*SET PROBLEM 1*
In the TPP passage, which U.S. agency would lose the right to regulate natural gas exports?
*SET PROBLEM 2*
Decide whether each statement agrees with the TPP passage, and back each yes or no with a direct quote. (a) The treaty is being negotiated in public. (b) Fast track authority permits amendments to the treaty. (c) The United States is negotiating with 11 Pacific Rim nations.

*SELECTION*
--*--

The Trans-Pacific Partnership Agreement (TPP) is a proposed treaty being negotiated by representatives of the United States and 11 Pacific Rim nations, which would create international tribunals with authority to override laws and court decisions that interfered with corporate rights.

hulk-tppThe treaty is being negotiated in secret, but some alarming provisions have leaked out.  Corporations would have allowed to ask for damages from unfair health and environmental regulations that cost them “expected profits.”  Food safety laws could be overridden if they exceeded “international standards.”  The U.S. Department of Energy would lose the right to regulate exports of natural gas.

Even if I’m wrong and some of these ideas are good, Congress ought to have the final say on these issues, and ought to be able to change policy to meet changing circumstances.

In order to get the treaty through, President Obama will need “fast track” authority, which limits debate, creates an accelerated time frame and requires an up-and-down vote on the treaty with no amendments.

--*--

*Records for finding described items*

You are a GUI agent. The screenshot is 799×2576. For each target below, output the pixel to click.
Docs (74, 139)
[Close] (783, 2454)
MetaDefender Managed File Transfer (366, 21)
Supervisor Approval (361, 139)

--*--

*WRITTEN ANSWER 1*
The U.S. Department of Energy.

*WRITTEN ANSWER 2*
(a) No: "The treaty is being negotiated in secret"
(b) No: "requires an up-and-down vote on the treaty with no amendments"
(c) Yes: "representatives of the United States and 11 Pacific Rim nations"